We’re routing for you: This week’s brand-new state slogan contest
Your more obsessive Style Invitational readers may have noticed Bob Staake’s greater involvement lately beyond drawing the Invite’s cartoon weekly since 1994: Instead of “What do you want me to draw?” Bob has often produced his own examples for recent contests, even supplying a well-crafted one for the Limerixicon.
I’m delighted to have Bob as a collaborator — after all, it was his creative input as a temporary replacement in Year 2 that prompted my predecessor, the Czar, to keep him on forever. But as he became a wildly successful and famous artist and author over the next three decades, Bob understandably turned his creative efforts elsewhere, in many directions at once, and sort of stopped by the Invite once a week for old times’ sake.

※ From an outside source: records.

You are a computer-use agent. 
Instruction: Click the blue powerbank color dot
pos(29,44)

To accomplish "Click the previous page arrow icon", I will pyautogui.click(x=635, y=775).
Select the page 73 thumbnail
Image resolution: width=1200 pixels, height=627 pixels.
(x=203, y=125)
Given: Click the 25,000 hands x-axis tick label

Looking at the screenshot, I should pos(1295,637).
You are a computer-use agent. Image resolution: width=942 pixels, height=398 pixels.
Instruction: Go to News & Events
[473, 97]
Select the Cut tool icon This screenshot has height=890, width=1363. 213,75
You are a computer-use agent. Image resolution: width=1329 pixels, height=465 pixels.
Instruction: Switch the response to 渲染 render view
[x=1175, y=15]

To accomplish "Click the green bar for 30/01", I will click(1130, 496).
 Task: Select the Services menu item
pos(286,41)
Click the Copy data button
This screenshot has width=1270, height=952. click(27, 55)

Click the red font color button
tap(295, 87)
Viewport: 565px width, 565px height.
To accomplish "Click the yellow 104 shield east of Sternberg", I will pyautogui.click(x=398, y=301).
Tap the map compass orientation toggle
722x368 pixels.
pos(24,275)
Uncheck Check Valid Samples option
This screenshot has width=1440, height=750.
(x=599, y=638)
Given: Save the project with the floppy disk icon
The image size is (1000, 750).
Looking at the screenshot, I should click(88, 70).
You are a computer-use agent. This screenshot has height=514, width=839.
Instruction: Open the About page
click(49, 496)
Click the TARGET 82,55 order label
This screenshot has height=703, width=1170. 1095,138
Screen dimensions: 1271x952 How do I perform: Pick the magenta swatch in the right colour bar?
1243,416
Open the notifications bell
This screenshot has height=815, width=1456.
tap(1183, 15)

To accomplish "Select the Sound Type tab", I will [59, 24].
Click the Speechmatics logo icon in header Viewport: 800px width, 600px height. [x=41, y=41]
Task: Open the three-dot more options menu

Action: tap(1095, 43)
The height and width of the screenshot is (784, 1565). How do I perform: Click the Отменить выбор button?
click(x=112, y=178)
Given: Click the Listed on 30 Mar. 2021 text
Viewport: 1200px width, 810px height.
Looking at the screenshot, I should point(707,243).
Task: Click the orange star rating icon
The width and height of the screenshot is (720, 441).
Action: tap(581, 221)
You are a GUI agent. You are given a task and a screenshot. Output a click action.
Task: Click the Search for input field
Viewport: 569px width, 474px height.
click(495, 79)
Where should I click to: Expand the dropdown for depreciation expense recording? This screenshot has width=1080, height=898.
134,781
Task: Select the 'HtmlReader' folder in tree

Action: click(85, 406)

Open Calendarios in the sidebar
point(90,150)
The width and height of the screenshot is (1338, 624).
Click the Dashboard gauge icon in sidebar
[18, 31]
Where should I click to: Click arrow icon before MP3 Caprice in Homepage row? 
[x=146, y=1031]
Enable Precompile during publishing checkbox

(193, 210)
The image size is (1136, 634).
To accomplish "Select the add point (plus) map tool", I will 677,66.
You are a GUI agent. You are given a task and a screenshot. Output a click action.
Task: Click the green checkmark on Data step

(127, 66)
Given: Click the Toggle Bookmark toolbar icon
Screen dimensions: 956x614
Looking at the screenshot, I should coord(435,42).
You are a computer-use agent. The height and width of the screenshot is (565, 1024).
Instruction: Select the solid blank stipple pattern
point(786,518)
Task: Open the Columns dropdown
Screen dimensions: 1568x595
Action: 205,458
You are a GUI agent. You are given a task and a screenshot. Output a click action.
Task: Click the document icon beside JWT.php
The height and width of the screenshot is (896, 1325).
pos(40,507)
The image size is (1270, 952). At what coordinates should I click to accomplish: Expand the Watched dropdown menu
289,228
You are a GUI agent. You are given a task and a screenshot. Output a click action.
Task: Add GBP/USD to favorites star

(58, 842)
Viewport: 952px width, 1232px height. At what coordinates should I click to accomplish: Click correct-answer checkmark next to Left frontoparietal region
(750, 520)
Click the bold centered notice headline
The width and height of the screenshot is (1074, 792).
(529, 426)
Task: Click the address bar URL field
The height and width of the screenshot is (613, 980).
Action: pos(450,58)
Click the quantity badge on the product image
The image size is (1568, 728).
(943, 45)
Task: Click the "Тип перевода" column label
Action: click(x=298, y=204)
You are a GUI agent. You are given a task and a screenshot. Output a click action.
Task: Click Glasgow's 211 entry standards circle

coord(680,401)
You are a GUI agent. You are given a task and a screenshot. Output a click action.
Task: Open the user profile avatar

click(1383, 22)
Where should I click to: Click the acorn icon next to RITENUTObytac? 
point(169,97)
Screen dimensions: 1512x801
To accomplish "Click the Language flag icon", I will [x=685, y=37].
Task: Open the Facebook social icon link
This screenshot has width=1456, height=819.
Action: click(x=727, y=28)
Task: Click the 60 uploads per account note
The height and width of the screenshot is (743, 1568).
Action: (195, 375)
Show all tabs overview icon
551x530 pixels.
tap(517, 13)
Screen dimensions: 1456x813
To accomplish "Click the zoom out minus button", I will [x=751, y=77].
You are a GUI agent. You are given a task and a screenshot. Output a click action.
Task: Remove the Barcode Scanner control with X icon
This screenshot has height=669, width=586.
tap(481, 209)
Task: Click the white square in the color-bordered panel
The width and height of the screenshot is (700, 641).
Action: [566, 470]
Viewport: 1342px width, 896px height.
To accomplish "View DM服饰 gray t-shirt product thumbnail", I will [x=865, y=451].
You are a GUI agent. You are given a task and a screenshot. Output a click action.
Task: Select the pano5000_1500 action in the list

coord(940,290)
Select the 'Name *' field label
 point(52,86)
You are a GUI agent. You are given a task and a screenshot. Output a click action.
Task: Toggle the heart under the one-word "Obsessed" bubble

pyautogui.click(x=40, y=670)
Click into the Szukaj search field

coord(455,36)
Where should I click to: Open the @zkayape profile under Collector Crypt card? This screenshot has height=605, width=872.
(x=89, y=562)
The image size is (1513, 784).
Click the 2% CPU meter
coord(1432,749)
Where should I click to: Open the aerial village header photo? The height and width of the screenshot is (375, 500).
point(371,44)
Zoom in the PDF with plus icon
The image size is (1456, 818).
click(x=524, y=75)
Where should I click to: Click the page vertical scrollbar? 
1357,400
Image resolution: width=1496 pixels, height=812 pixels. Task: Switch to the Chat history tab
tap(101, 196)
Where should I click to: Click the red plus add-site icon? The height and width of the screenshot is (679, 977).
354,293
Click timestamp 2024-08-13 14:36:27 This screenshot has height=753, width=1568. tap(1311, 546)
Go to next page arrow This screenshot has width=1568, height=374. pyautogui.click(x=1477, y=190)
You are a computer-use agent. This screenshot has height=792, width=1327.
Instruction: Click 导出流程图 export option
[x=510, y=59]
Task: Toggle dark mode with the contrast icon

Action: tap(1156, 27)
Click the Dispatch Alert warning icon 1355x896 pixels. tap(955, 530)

Maybe it’s nostalgia on his part, or just a temporary catching of breath from all his book projects and speaking engagements, but in the past few months I’ve once again begun to think of him more as a partner than just the guy I send an assignment to. And then, just recently, Bob sent me an email: “ “This came to me in a dream last night and I think it has terrific potential.” Then he proceeded to lay out what with almost no alteration is this week’s contest, Week 1507, along with several persuasive examples.
Since just two weeks ago I ran another place-name contest, for “sister cities,” denizens of the Loser Community might still be in map mode, and ready to apply that to this week’s contest: Use the first letters of consecutive U.S. states in a “route” as the first letters of a slogan describing the state at the beginning of the rout.
Sooo much easier to show an example, like this one of Bob’s I didn’t use: FLORIDA: A Gator Always Tastes gamy (Fla. Ala, Ga., Ala, Tenn., Ga.)
Meanwhile: We have done contests for state slogans in the past, but not for a long time. One warning: Don’t describe any state by saying that there’s nothing interesting about it. In other words, don’t brag that you’re ignorant.
Text files to past slogan ink (scroll past that week’s new contest to the winning slogans):
Week 640, state mottoes (my contest)
Week 231, mottos for the backs of the then-new state-themed quarters (the Czar’s contest)
Give it a shot. If I don’t have enough good stuff in four weeks … I think I could find an extra song parody to run.
Inking out loud: Coming — the Invite and Convo on audio!
I’m eager to see what happens with next week’s Invitational and Conversational: Like many other Post articles, they’ll offer the option of an audio version! It’s automated, but it’s usually so good that it takes a minute to realize it. (Here’s a random story from today’s paper; click on the “Listen” icon just under the photo.) Next week’s results will be the 100-Scrabble-tile passages from Week 1504, which Ms. AI should be able to handle — but what’s going to happen when we get to neologisms?
Okay, go enjoy those parodies: Happy New Year for those who count to 5783 — remember, everyone gets another day for Week 1506; deadline is Tuesday, Sept. 27.